Yellow Hand shrugged. “Hump sick, have to go home. I don’t know.”
Turning to Malpas, Brice related the events of the previous day. “When the fugitive failed to show up at his camp, we trailed him to the mountainside where we found signs of some little set-to. Judging by the tracks that led away from there, my scouts were pretty sure there was a lone rider that followed after whoever was there in the first place. I figure that rider was Little Wolf.” He kept his gaze fixed on Yellow Hand to see his reaction. There was only a flicker in Yellow Hand’s eye, but it was enough to tell Brice what he suspected all along. Although he hid it well, Brice was certain the news that Little Wolf had trailed him caused Yellow Hand concern. “I’m guessing that person he was trailing was you, Yellow Hand, and I figure you had the girl with you. What I’m not sure of is what happened to her.”

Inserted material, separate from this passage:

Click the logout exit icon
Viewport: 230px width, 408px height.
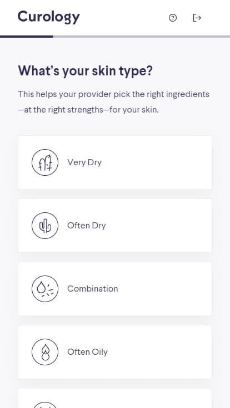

Malpas and Paul appeared confused. Malpas looked sharply at his scout. “What? You didn’t say anything about finding the Cheyenne girl.”
Yellow Hand shrugged as if unconcerned. “Woman dead. She not matter.”
“Did you kill her?” This from Brice.
Yellow Hand turned to stare at the young lieutenant, his eyes squinted and surly. “No. Like
I say, woman dead. I don’t find her.” With that, he abruptly got to his feet and said, “I go now.”
While the three officers watched the back of the departing scout, Captain Malpas spoke. “Paxton, if you could enlighten me on what that was all about, I’d appreciate it.”
Brice gave a more detailed report on what he had seen on his patrol, including his suspicions that Yellow Hand had abducted the Indian girl from Little Wolf’s camp and taken her away and killed her. Probably because she wouldn’t consent to being his wife, he added. When he learned from Paul Simmons that the Indian had come into camp with an extra horse, he was even more convinced that Yellow Hand had been up to the devilment he suspected.
Malpas found Brice’s comments interesting but, without harboring the compassion for the woman that his lieutenant obviously did, he shrugged it off. “Well, what does it matter? She’s just an Indian. As far as that goes, you didn’t find her body.” Brice and Paul exchanged quick glances but neither commented.
* * *
Yellow Hand walked off by himself to think about what he had just heard—that Little Wolf had trailed him from the camp by the waterfall. The thing that bothered him most was that he had not been aware of it. The fact that the white Cheyenne had not overtaken him before he was back in the soldier camp was not sufficient enough to ease the discomfort of knowing he was being stalked. It was a good thing that he sent Hump back to the reservation at Lapwai with the wounded girl. Hump was skilled in the ability to cover his trail. The Cheyenne would most likely follow Yellow Hand anyway, thinking he had the woman with him.
Yellow Hand prided himself in his prowess as a warrior and he considered himself the best scout the army employed. But he had never been hunted before. He was always the one who tracked someone for the soldiers. Even when Chief Joseph’s people left the valley and made an attempt to flee to Canada, Yellow Hand had scouted for the army, feeling no allegiance to those Nez Perces who followed Joseph. He told himself that he feared no man. Yet this strange displaced white Cheyenne made him feel uneasy. He decided it best to remain in the company of many soldiers for a while until the renegade was caught, or he tired of trying to seek his revenge.